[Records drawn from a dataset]
==================================================

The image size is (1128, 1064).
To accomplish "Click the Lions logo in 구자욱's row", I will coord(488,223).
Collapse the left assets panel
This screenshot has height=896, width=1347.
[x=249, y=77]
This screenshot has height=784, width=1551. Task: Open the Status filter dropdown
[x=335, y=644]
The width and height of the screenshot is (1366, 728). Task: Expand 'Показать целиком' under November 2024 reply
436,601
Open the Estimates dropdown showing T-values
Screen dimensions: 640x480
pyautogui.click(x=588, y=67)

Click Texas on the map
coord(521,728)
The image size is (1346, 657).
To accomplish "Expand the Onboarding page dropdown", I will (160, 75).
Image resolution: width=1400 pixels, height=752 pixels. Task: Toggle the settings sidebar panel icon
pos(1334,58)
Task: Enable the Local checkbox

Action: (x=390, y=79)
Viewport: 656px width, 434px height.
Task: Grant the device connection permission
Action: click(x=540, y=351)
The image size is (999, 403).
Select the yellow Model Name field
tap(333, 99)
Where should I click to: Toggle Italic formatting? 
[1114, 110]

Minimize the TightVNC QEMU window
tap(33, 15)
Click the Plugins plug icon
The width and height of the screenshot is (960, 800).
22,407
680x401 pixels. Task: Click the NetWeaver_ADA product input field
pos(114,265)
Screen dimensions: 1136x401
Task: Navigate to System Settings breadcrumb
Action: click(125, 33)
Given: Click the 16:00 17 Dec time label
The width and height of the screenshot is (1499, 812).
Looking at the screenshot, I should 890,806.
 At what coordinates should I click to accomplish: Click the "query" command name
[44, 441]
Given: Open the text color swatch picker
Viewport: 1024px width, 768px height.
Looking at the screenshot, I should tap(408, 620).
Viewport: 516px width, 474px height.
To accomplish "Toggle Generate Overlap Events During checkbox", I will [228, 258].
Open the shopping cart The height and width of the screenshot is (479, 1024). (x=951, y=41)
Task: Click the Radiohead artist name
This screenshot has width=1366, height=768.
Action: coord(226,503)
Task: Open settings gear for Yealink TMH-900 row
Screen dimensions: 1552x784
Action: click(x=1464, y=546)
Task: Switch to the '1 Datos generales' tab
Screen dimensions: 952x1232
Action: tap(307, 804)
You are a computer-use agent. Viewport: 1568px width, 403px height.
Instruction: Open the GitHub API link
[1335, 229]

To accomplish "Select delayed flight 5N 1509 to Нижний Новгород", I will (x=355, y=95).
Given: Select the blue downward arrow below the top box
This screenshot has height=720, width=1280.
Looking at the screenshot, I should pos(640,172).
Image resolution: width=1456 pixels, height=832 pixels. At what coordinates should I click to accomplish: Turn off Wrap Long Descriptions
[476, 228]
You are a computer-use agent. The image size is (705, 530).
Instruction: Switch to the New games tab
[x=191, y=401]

==================================================

PROMPT: Every line from the data above that contains "computer" must appear in the answer.

WORKED SOLUTION:
You are a computer-use agent. Viewport: 1568px width, 403px height.
You are a computer-use agent. The image size is (705, 530).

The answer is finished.